For high school and adult readers who like process-heavy graphic narratives about place, this is an easy recommendation. Expect technical jargon around surveying, storm scenes with sirens and rising water, and gentle romantic tension without explicit content; I would shelve it for 14+ and pair it with local history units or climate clubs that want art-science crossover.
Mara Kline knows the ocean's script by heart. A meticulous coastal surveyor based out of Newport, Oregon, she's been the one to call when a shoreline's line won't hold. Her notebooks are full of clean measurements and taut contour lines; her posts keep sponsors happy and the state grant alive. But after too many storm seasons and public briefings, something essential has slipped—her field drawings feel hollow, her night drafts at the decommissioned ferry terminal-turned-archive locals call Story House blur into gray.

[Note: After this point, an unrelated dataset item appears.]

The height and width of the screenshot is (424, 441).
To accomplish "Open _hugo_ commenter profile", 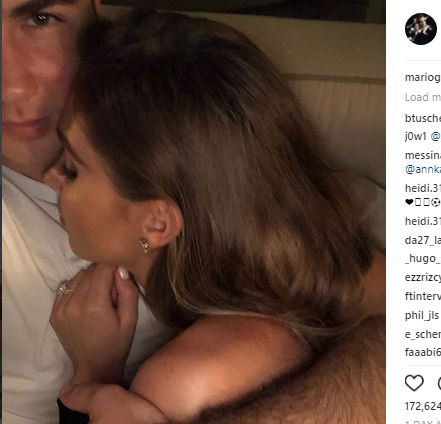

When Emil Reyes, a former storyboard artist with a knack for messy, living maps, takes a workbench in the same depot, Mara is rattled by the feeling in his pages—the smudged pencil notes, the coffee-ring compass roses. They're both vying to chart Salicornia Spit before the next atmospheric river erases it from the Yaquina Bay ferry timetable and from NOAA Station 9435380's historical curve. As sirens hum along the Yaquina Bay Bridge and the wind clocks past 60, their rivalry crests on the top floor—the last story—of Story House. There, amid tide gauges, an aging LIDAR drone, and a sketch pinned with rusted binder clips, Mara has to choose whether a competitor can be a collaborator, and whether her lines can hold more than facts—enough to keep a town, and herself, above water.